De acuerdo con una investigación del International Journal of Obesity publicada en 2016, casi la mitad de los sujetos del estudio considerados con sobrepeso por el IMC tenían un perfil cardiometabólico saludable, que incluía una presión arterial, colesterol y azúcar en sangre normales. Por contra, alrededor de un tercio de los sujetos estudiados con medidas normales de IMC tenían un perfil cardiometabólico poco saludable.

Los autores del estudio lamentaron la inexactitud del IMC. Según ellos, esta inexactitud se traduce en etiquetar erróneamente a millones de personas como no saludables, y también pasar por alto a millones de otras personas que en realidad no lo están, y que solo el IMC las considera con buena salud.

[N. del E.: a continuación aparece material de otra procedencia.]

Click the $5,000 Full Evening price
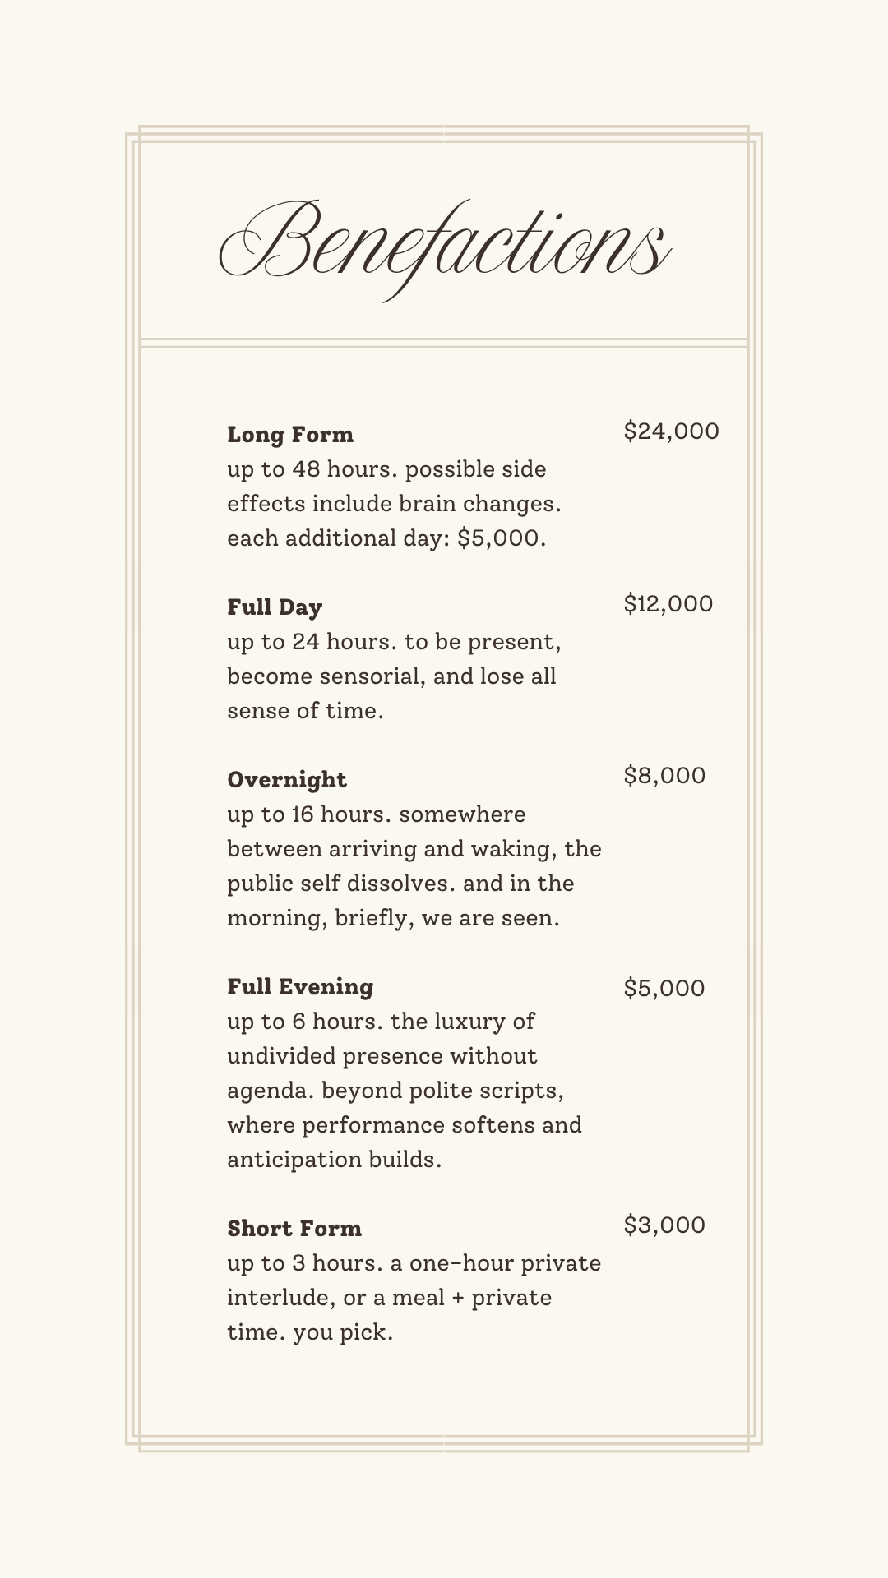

De acuerdo con la revista de la Escuela de Medicina de Harvard, no se puede esperar que el IMC, como medida única, identifique la salud o enfermedad cardiovascular. Y lo mismo vale para los índices de colesterol, azúcar en sangre o presión arterial como medidas únicas y descontextualizadas.

Más dudas

Según la sección de salud de la revista Time, los científicos llevan años recordando que el IMC no puede distinguir entre la grasa y el músculo, que tiende a ser más pesado y puede hacer que se encuadre a las personas más tonificadas en el estado de sobrepeso, incluso si sus niveles de grasa son bajos.

En la revista Science, estudios de la Universidad de Pensilvania recordaron que el IMC tampoco separa los diferentes tipos de grasa, que pueden asimismo tener diferentes efectos metabólicos sobre la salud.

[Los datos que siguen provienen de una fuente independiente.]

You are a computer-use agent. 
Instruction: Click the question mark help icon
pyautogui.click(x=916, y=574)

El IMC no tiene en consideración, por ejemplo, en qué parte del cuerpo se retiene la grasa. La grasa del vientre, conocida como grasa visceral, es más dañina que la grasa que simplemente se asienta debajo de la piel.

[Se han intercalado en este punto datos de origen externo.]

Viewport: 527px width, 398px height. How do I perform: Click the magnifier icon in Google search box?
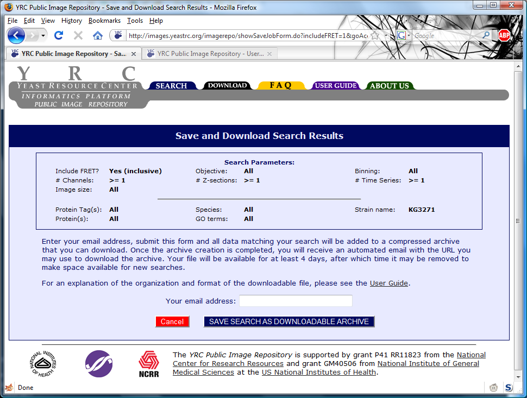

La grasa visceral se desarrolla profundamente entre los músculos y alrededor de órganos como el hígado, y al liberar ciertas hormonas y otros agentes, interrumpe la capacidad del cuerpo para equilibrar sus necesidades de energía.

Incluso las personas relativamente delgadas pueden tener altos niveles de grasa visceral, lo que significa que pueden considerarse saludables según los estándares del IMC, pero pueden tener un mayor riesgo de desarrollar problemas de salud relacionados con el aumento de peso.

En otro estudio realizado en 2012 y publicado por la revista científica digital PlosOne, aproximadamente la mitad de las mujeres que no fueron clasificadas como obesas según su IMC, en realidad eran obesas cuando se tenía en cuenta su porcentaje de grasa corporal.

En contraste, entre los hombres, el IMC había negado la condición de obesos a una cuarta parte de los hombres que sí lo eran por porcentaje de grasa corporal.

Y alrededor del 39% de los participantes que fueron clasificados como con sobrepeso por su IMC serían en realidad, de acuerdo con su porcentaje de grasa corporal, obesos.

¿Por qué se mantiene entonces el uso del IMC?

Según la sección de salud de la revista Time, porque es una medida fácil de tomar por el médico durante una consulta. Medir la altura y el peso de una persona y ponerlos en una ecuación produce un número que proporciona información a los doctores.

Pero puede haber formas de medir la grasa corporal que informen mejor sobre la influencia del peso en la salud de una persona. Por ejemplo, las tomografías computerizadas y las resonancias magnéticas pueden proporcionar una visión más clara de la composición del cuerpo al separar la grasa del músculo. Pero son mucho más costosas que una medición tradicional de altura y peso.

Con lo cual, sin una alternativa viable de cambiar la forma en que se mide la grasa corporal, por ahora el IMC es la mejor opción. Los autores del estudio argumentan que quizás los médicos deberían confiar no sólo en evaluar la composición corporal, sino también en medir las hormonas y los biomarcadores en la sangre o la orina, para controlar mejor los procesos anormales que pueden contribuir a la obesidad y las enfermedades crónicas.

Hasta que tales pruebas no estén ampliamente extendidas el IMC aún puede resultar útil, siempre que los médicos lo combinen con una evaluación exhaustiva del historial médico y los hábitos de vida de sus pacientes.